REQUIRED WORK: The whole of the data is to be returned without a single change.

--- DATA FOR PROCESSING Enclosed Below ---

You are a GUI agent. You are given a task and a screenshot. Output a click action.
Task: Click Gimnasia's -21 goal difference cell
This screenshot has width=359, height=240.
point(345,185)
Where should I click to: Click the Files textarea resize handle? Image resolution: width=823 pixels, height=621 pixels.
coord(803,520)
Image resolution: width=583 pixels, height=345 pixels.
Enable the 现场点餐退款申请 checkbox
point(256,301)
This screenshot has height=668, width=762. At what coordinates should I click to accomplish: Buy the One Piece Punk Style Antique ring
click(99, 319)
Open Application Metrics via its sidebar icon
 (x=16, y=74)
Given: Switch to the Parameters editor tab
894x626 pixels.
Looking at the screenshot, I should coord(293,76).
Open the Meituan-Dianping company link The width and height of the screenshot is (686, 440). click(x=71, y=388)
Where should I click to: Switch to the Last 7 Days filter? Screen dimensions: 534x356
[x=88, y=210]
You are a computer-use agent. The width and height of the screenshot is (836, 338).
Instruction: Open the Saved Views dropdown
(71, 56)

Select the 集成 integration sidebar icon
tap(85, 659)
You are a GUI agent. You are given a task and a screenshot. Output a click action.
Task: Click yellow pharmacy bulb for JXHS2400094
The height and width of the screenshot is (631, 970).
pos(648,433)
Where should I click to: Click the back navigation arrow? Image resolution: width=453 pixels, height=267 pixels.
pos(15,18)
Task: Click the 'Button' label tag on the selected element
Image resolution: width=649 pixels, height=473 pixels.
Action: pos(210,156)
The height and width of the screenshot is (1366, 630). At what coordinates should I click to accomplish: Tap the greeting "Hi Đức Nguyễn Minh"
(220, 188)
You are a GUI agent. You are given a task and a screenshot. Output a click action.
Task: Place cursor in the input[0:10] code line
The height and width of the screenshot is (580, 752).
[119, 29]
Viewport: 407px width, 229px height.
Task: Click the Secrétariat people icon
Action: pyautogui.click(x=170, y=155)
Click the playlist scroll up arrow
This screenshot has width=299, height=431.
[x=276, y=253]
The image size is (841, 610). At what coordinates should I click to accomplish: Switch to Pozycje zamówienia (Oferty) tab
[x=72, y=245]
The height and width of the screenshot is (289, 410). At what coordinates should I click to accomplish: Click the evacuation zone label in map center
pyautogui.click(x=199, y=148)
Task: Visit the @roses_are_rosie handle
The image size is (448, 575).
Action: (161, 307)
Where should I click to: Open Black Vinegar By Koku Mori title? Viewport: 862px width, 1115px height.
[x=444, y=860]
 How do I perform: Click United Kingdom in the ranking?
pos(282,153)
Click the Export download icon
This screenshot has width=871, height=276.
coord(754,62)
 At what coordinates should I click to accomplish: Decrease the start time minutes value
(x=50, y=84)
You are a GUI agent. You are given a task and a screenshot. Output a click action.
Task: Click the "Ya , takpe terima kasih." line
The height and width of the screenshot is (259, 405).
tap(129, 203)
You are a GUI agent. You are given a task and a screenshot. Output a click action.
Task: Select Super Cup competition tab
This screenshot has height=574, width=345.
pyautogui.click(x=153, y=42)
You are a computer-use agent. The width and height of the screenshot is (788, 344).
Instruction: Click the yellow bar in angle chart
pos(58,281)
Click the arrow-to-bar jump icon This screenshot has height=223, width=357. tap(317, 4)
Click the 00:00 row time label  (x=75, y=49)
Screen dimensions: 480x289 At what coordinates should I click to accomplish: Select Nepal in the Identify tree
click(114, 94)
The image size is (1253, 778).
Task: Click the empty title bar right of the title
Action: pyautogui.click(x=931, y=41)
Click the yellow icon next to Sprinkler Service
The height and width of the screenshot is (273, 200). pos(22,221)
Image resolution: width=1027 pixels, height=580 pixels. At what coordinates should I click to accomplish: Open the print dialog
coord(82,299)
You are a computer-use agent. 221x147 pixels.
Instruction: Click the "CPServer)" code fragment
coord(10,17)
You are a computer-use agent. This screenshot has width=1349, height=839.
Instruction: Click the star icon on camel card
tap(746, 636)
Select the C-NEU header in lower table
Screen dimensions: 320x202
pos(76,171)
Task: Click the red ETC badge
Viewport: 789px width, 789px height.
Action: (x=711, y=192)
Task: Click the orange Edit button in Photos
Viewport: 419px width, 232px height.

--- End of Enclosed DATA FOR PROCESSING ---

PROBLEM SOLUTION:
You are a GUI agent. You are given a task and a screenshot. Output a click action.
Task: Click Gimnasia's -21 goal difference cell
This screenshot has width=359, height=240.
point(345,185)
Where should I click to: Click the Files textarea resize handle? Image resolution: width=823 pixels, height=621 pixels.
coord(803,520)
Image resolution: width=583 pixels, height=345 pixels.
Enable the 现场点餐退款申请 checkbox
point(256,301)
This screenshot has height=668, width=762. At what coordinates should I click to accomplish: Buy the One Piece Punk Style Antique ring
click(99, 319)
Open Application Metrics via its sidebar icon
 (x=16, y=74)
Given: Switch to the Parameters editor tab
894x626 pixels.
Looking at the screenshot, I should coord(293,76).
Open the Meituan-Dianping company link The width and height of the screenshot is (686, 440). click(x=71, y=388)
Where should I click to: Switch to the Last 7 Days filter? Screen dimensions: 534x356
[x=88, y=210]
You are a computer-use agent. The width and height of the screenshot is (836, 338).
Instruction: Open the Saved Views dropdown
(71, 56)

Select the 集成 integration sidebar icon
tap(85, 659)
You are a GUI agent. You are given a task and a screenshot. Output a click action.
Task: Click yellow pharmacy bulb for JXHS2400094
The height and width of the screenshot is (631, 970).
pos(648,433)
Where should I click to: Click the back navigation arrow? Image resolution: width=453 pixels, height=267 pixels.
pos(15,18)
Task: Click the 'Button' label tag on the selected element
Image resolution: width=649 pixels, height=473 pixels.
Action: pos(210,156)
The height and width of the screenshot is (1366, 630). At what coordinates should I click to accomplish: Tap the greeting "Hi Đức Nguyễn Minh"
(220, 188)
You are a GUI agent. You are given a task and a screenshot. Output a click action.
Task: Place cursor in the input[0:10] code line
The height and width of the screenshot is (580, 752).
[119, 29]
Viewport: 407px width, 229px height.
Task: Click the Secrétariat people icon
Action: pyautogui.click(x=170, y=155)
Click the playlist scroll up arrow
This screenshot has width=299, height=431.
[x=276, y=253]
The image size is (841, 610). At what coordinates should I click to accomplish: Switch to Pozycje zamówienia (Oferty) tab
[x=72, y=245]
The height and width of the screenshot is (289, 410). At what coordinates should I click to accomplish: Click the evacuation zone label in map center
pyautogui.click(x=199, y=148)
Task: Visit the @roses_are_rosie handle
The image size is (448, 575).
Action: (161, 307)
Where should I click to: Open Black Vinegar By Koku Mori title? Viewport: 862px width, 1115px height.
[x=444, y=860]
 How do I perform: Click United Kingdom in the ranking?
pos(282,153)
Click the Export download icon
This screenshot has width=871, height=276.
coord(754,62)
 At what coordinates should I click to accomplish: Decrease the start time minutes value
(x=50, y=84)
You are a GUI agent. You are given a task and a screenshot. Output a click action.
Task: Click the "Ya , takpe terima kasih." line
The height and width of the screenshot is (259, 405).
tap(129, 203)
You are a GUI agent. You are given a task and a screenshot. Output a click action.
Task: Select Super Cup competition tab
This screenshot has height=574, width=345.
pyautogui.click(x=153, y=42)
You are a computer-use agent. The width and height of the screenshot is (788, 344).
Instruction: Click the yellow bar in angle chart
pos(58,281)
Click the arrow-to-bar jump icon This screenshot has height=223, width=357. tap(317, 4)
Click the 00:00 row time label  (x=75, y=49)
Screen dimensions: 480x289 At what coordinates should I click to accomplish: Select Nepal in the Identify tree
click(114, 94)
The image size is (1253, 778).
Task: Click the empty title bar right of the title
Action: pyautogui.click(x=931, y=41)
Click the yellow icon next to Sprinkler Service
The height and width of the screenshot is (273, 200). pos(22,221)
Image resolution: width=1027 pixels, height=580 pixels. At what coordinates should I click to accomplish: Open the print dialog
coord(82,299)
You are a computer-use agent. 221x147 pixels.
Instruction: Click the "CPServer)" code fragment
coord(10,17)
You are a computer-use agent. This screenshot has width=1349, height=839.
Instruction: Click the star icon on camel card
tap(746, 636)
Select the C-NEU header in lower table
Screen dimensions: 320x202
pos(76,171)
Task: Click the red ETC badge
Viewport: 789px width, 789px height.
Action: (x=711, y=192)
Task: Click the orange Edit button in Photos
Viewport: 419px width, 232px height.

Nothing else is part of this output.